===== DATA EXTRACT

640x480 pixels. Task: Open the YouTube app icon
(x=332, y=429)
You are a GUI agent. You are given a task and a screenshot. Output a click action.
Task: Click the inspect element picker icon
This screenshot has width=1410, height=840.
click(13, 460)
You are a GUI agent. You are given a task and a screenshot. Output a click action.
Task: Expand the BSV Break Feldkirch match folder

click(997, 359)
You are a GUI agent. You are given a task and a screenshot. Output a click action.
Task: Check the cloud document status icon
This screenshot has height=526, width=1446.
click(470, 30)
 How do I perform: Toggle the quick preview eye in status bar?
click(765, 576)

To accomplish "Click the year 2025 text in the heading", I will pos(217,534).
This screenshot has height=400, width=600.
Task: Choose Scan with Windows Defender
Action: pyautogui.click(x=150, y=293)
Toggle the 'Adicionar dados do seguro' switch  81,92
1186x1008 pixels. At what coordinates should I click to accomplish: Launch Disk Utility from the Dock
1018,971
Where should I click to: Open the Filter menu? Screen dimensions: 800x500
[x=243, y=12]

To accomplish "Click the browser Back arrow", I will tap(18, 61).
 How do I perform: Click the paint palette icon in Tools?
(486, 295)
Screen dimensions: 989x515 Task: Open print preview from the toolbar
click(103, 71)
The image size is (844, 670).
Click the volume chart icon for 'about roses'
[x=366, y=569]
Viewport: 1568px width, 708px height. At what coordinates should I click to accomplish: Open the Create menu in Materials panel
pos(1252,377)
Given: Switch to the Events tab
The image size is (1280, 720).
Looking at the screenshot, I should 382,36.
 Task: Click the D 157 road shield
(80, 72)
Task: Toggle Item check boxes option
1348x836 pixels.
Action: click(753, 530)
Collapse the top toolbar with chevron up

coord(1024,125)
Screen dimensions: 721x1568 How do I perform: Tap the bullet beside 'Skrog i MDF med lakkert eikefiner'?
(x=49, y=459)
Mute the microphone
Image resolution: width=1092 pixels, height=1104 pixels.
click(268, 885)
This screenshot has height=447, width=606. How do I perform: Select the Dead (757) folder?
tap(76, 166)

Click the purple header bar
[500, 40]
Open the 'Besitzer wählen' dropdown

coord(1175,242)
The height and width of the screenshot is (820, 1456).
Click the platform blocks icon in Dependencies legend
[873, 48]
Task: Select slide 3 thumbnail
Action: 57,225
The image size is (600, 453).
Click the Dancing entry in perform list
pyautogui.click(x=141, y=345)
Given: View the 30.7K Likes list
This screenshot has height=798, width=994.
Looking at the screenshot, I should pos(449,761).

==========

### TASK BRIEF
Please set down each line of the records exactly as given.

### WORKED SOLUTION
640x480 pixels. Task: Open the YouTube app icon
(x=332, y=429)
You are a GUI agent. You are given a task and a screenshot. Output a click action.
Task: Click the inspect element picker icon
This screenshot has width=1410, height=840.
click(13, 460)
You are a GUI agent. You are given a task and a screenshot. Output a click action.
Task: Expand the BSV Break Feldkirch match folder

click(997, 359)
You are a GUI agent. You are given a task and a screenshot. Output a click action.
Task: Check the cloud document status icon
This screenshot has height=526, width=1446.
click(470, 30)
 How do I perform: Toggle the quick preview eye in status bar?
click(765, 576)

To accomplish "Click the year 2025 text in the heading", I will pos(217,534).
This screenshot has height=400, width=600.
Task: Choose Scan with Windows Defender
Action: pyautogui.click(x=150, y=293)
Toggle the 'Adicionar dados do seguro' switch  81,92
1186x1008 pixels. At what coordinates should I click to accomplish: Launch Disk Utility from the Dock
1018,971
Where should I click to: Open the Filter menu? Screen dimensions: 800x500
[x=243, y=12]

To accomplish "Click the browser Back arrow", I will tap(18, 61).
 How do I perform: Click the paint palette icon in Tools?
(486, 295)
Screen dimensions: 989x515 Task: Open print preview from the toolbar
click(103, 71)
The image size is (844, 670).
Click the volume chart icon for 'about roses'
[x=366, y=569]
Viewport: 1568px width, 708px height. At what coordinates should I click to accomplish: Open the Create menu in Materials panel
pos(1252,377)
Given: Switch to the Events tab
The image size is (1280, 720).
Looking at the screenshot, I should 382,36.
 Task: Click the D 157 road shield
(80, 72)
Task: Toggle Item check boxes option
1348x836 pixels.
Action: click(753, 530)
Collapse the top toolbar with chevron up

coord(1024,125)
Screen dimensions: 721x1568 How do I perform: Tap the bullet beside 'Skrog i MDF med lakkert eikefiner'?
(x=49, y=459)
Mute the microphone
Image resolution: width=1092 pixels, height=1104 pixels.
click(268, 885)
This screenshot has height=447, width=606. How do I perform: Select the Dead (757) folder?
tap(76, 166)

Click the purple header bar
[500, 40]
Open the 'Besitzer wählen' dropdown

coord(1175,242)
The height and width of the screenshot is (820, 1456).
Click the platform blocks icon in Dependencies legend
[873, 48]
Task: Select slide 3 thumbnail
Action: 57,225
The image size is (600, 453).
Click the Dancing entry in perform list
pyautogui.click(x=141, y=345)
Given: View the 30.7K Likes list
This screenshot has height=798, width=994.
Looking at the screenshot, I should pos(449,761).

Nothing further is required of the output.